This first switch S 4, S5 also can only be represented by a switch.When first reduction voltage loop 31 is done the time spent, this switch then connects DC power supply 34 to this first reduction voltage loop 31.And do the time spent when the two or two reduction voltage loop 32, then this switch connects DC power supply 34 to this second reduction voltage loop 32.
Generally speaking, this diode D4, D5 are the demands of using less electric current (for example less than 30 amperes).But also application of synchronized rectification of the power supply changeover device of buck DC-DC of the present invention (synchronous rectify) technology to be improving power supply conversion efficiency, and can be applicable to the situation of big electric current (for example greater than 30 amperes).
With reference to Fig. 5, this diode D4, the D5 (representative second switch) among Fig. 4 also can replace with mos field effect transistor (MOSFET) T4, T5 respectively, thereby directly controls.The path of the body diode of this T4 and T5 (body diode) and opportunity of opening circuit are opposite with this switch S 4 and S5 respectively, and for example S4 is when opening circuit, and T4 is conducting, and S4 is when being conducting, and T4 is for opening circuit.When this load 35 is that it is less to be equivalent to Io when being in underloading (light load) state, make the electric current I of this inductance L 4 and L5
L4And I
L5Lower, even may convergence or reduce to zero, and produce DCM as Fig. 6.Originally the electric charge that is stored in capacitor C 4, C5 this moment may be released in the circuit and produce adverse current, causes the loss of power source conversion.
In order to prevent that this first reduction voltage loop 31 and second reduction voltage loop 32 from the phenomenon of adverse current taking place under DCM, can in each reduction voltage loop 31,32, detector 51,52 be set respectively, in case detect I
L4Or I
L5Reduce to zero or when the adverse current phenomenon takes place approximately, be about to T4 and T5 and form and open circuit, to keep the high efficiency of power source conversion.
Because the duty ratio of the power supply changeover device of buck DC-DC of the present invention is fixed on 50%, therefore can't the apply pulse width modulated (Pulse Width Modulation PWM) controls.Yet, the power supply changeover device of buck DC-DC of the present invention can adopt pulse-skip modulation (the Pulse Skipping Modulation of frequency conversion type, PSM) control mode by the characteristic of its less quiescent current (quiescent current), can be kept preferable conversion efficiency.In addition, when being applied to heavy load condition, this first and second pulse signal can adopt lower frequency, equals to add the time that long electrical wave climbs.Review when being applied to the underloading situation, this first and second pulse signal then adopts higher frequency.

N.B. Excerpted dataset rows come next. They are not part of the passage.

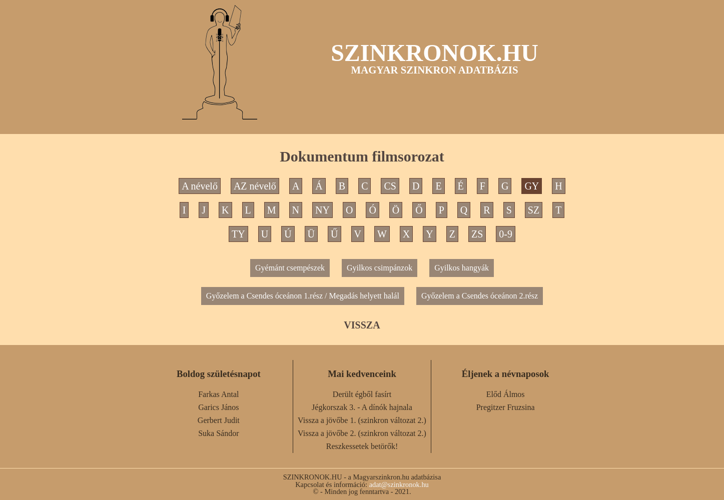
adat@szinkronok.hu (399, 484)
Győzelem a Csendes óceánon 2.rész (479, 296)
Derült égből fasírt (362, 394)
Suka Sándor (218, 433)
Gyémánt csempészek (290, 268)
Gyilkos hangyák (461, 268)
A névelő (200, 186)
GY (531, 186)
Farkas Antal (218, 394)
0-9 (505, 234)
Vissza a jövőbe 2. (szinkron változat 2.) (362, 433)
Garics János (218, 407)
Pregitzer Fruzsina (505, 407)
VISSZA (362, 325)
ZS (477, 234)
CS (390, 186)
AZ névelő (255, 186)
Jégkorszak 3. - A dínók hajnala (362, 407)
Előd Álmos (505, 394)
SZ (533, 210)
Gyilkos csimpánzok (379, 268)
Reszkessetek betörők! (362, 446)
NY (322, 210)
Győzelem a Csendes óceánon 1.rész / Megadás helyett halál (302, 296)
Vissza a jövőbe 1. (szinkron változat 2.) (362, 420)
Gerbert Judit (219, 420)
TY (238, 234)
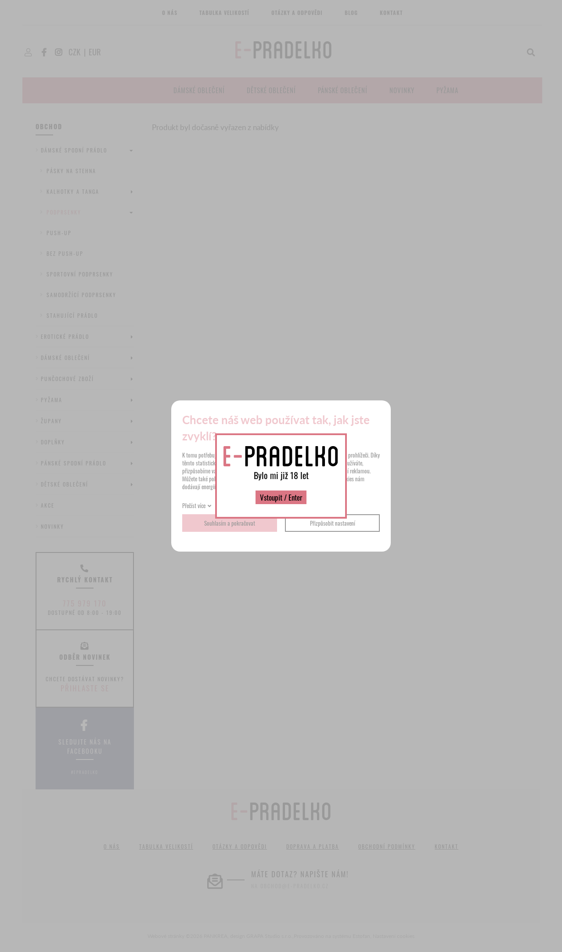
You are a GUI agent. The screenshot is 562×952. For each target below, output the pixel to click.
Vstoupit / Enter (281, 497)
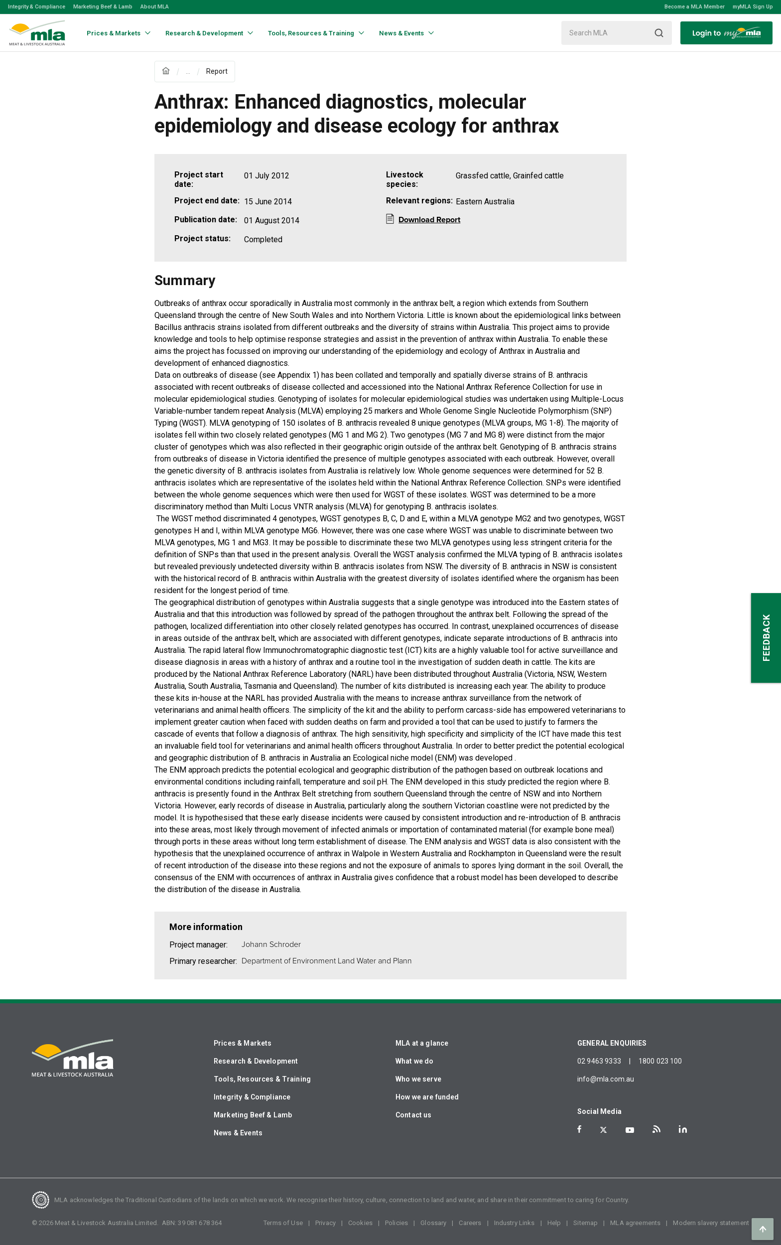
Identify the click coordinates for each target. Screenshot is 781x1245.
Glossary (433, 1223)
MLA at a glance (421, 1043)
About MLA (154, 6)
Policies (396, 1223)
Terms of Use (283, 1223)
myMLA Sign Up (753, 6)
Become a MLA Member (694, 6)
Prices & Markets (242, 1043)
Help (554, 1223)
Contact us (413, 1115)
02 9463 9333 (599, 1061)
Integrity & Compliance (36, 6)
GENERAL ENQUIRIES (612, 1043)
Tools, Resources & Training (262, 1079)
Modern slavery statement (711, 1223)
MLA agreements (635, 1223)
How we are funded (427, 1097)
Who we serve (418, 1079)
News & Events (238, 1133)
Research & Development (256, 1061)
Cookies (360, 1223)
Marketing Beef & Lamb (102, 6)
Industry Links (514, 1223)
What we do (414, 1061)
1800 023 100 (660, 1061)
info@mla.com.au (605, 1079)
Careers (470, 1223)
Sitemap (585, 1223)
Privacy (325, 1223)
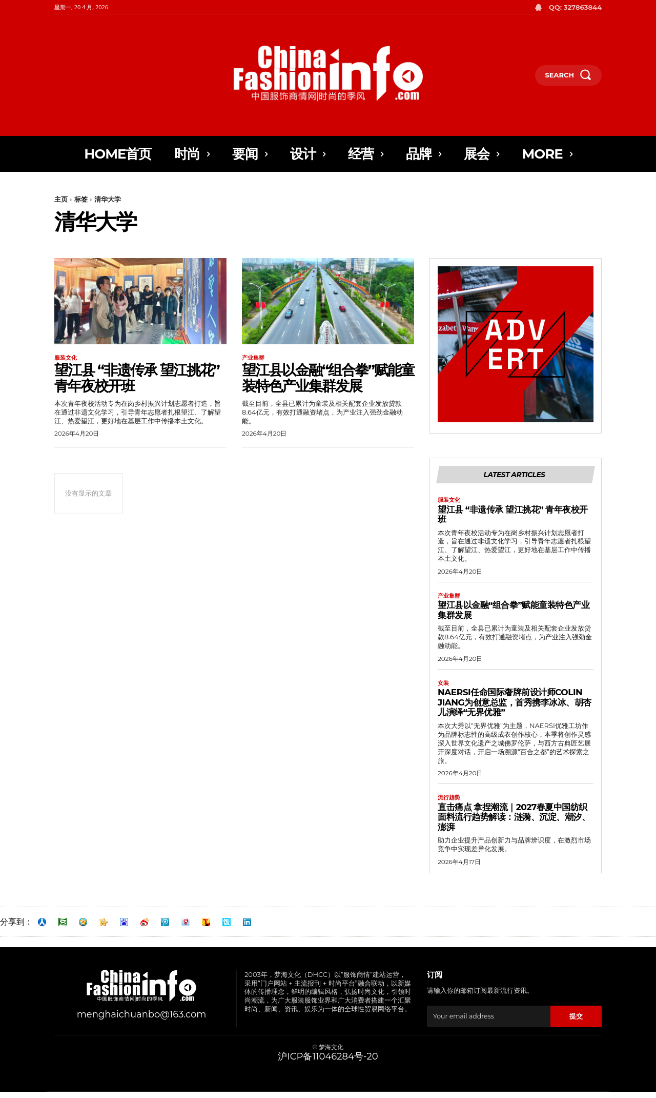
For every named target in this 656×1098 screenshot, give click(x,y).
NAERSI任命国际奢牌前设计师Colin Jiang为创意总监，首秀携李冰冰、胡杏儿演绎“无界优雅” (514, 708)
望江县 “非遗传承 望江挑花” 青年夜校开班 (136, 379)
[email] (488, 1022)
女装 (444, 688)
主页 (61, 199)
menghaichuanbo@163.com (142, 1021)
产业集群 (254, 358)
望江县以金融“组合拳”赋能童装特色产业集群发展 (328, 379)
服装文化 (66, 358)
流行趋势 (450, 803)
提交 (575, 1022)
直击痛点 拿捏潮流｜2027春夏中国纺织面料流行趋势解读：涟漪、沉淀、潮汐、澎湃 (514, 823)
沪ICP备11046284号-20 (328, 1063)
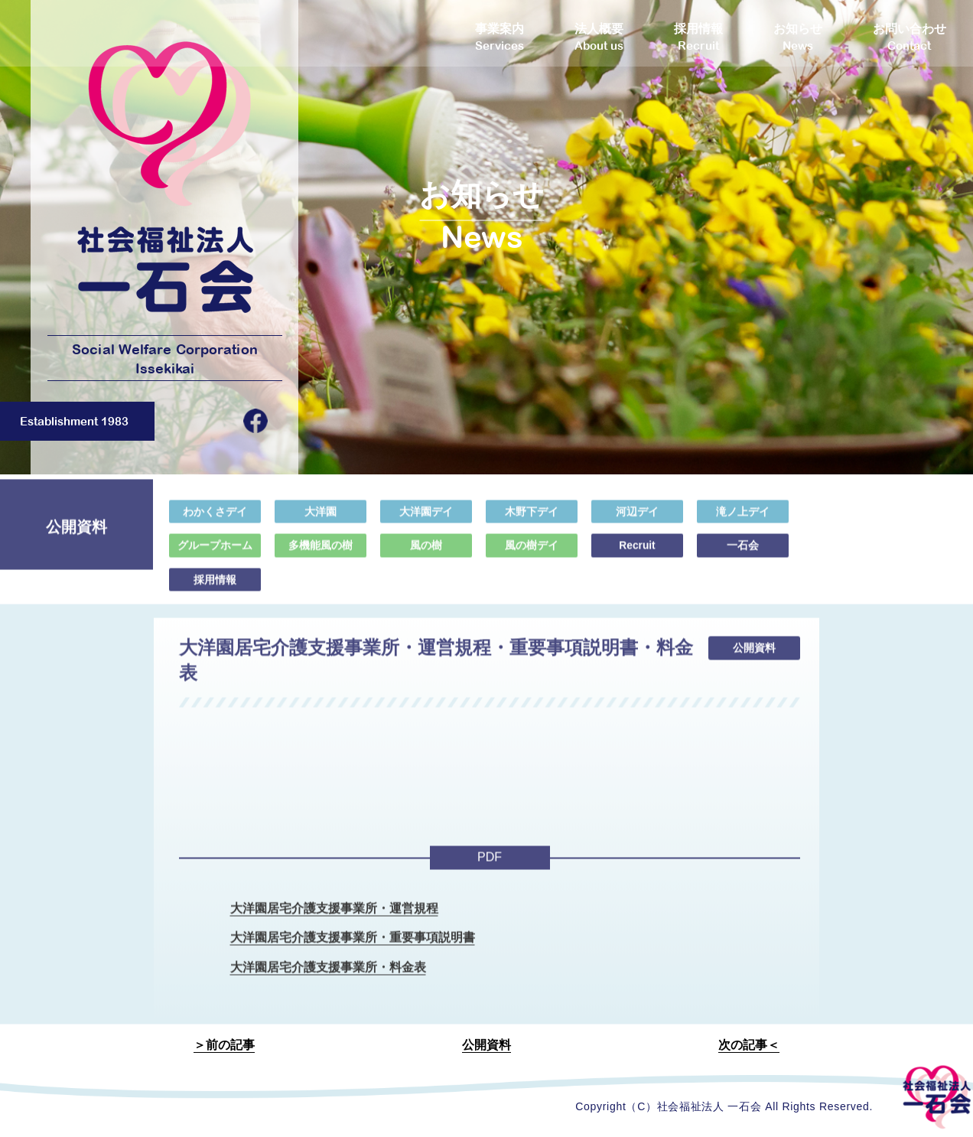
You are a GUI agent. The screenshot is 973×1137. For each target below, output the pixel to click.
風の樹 (426, 552)
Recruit (637, 552)
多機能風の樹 (320, 552)
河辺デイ (637, 518)
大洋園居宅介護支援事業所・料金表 (328, 975)
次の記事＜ (748, 1046)
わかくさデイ (215, 518)
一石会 (743, 552)
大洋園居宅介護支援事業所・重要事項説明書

In sum, the power conversion method of buck DC-DC of the present invention roughly can reduce the following step:
(1) provides a direct current power supply;
(2) producing duty ratio with this DC power supply is 50% one first pulse signal and one second pulse signal, and both phase phasic difference 180 degree;
(3) import one first reduction voltage loop and produce one first electric current with this first pulse signal, and import one second reduction voltage loop and produce one second electric current with this second pulse signal;
(4) integrate this first electric current and second electric current and transport to a load.
The phase place of this first pulse signal and second pulse signal can utilize synchronous rectification to control, to improve efficiency of transmission.In addition, the electric current in this first reduction voltage loop and second reduction voltage loop can detect.Approximate zero as if the electric current that detects this first reduction voltage loop or second reduction voltage loop and maybe will produce adverse current, this first reduction voltage loop or second reduction voltage loop are formed off state, to avoid the loss of power source conversion.
Technology contents of the present invention and technical characterstic are open as above, yet the personage who is familiar with this technology still may and disclose and do all replacement and modifications that does not deviate from spirit of the present invention based on teaching of the present invention.Therefore, protection scope of the present invention should be not limited to the disclosed content of embodiment, and should comprise various do not deviate from replacement of the present invention and modifications, and is contained by the present patent application claim.
Claims (12)
1. the power supply changeover device of a buck DC-DC comprises:
At least one first switch is used to produce one first pulse signal and second pulse signal, and wherein this first and second pulse signal has identical approximately duty ratio and about 180 degree of phase difference each other; And
Two reduction voltage loop, an end of each reduction voltage loop are to be connected in this at least one first switch, and the other end is parallel to a load, and each reduction voltage loop comprises:
One second switch, its path and off state are opposite with this at least one first switch;
One inductance;
One electric capacity.
2. the power supply changeover device of buck DC-DC according to claim 1 is characterized in that described second switch is a diode.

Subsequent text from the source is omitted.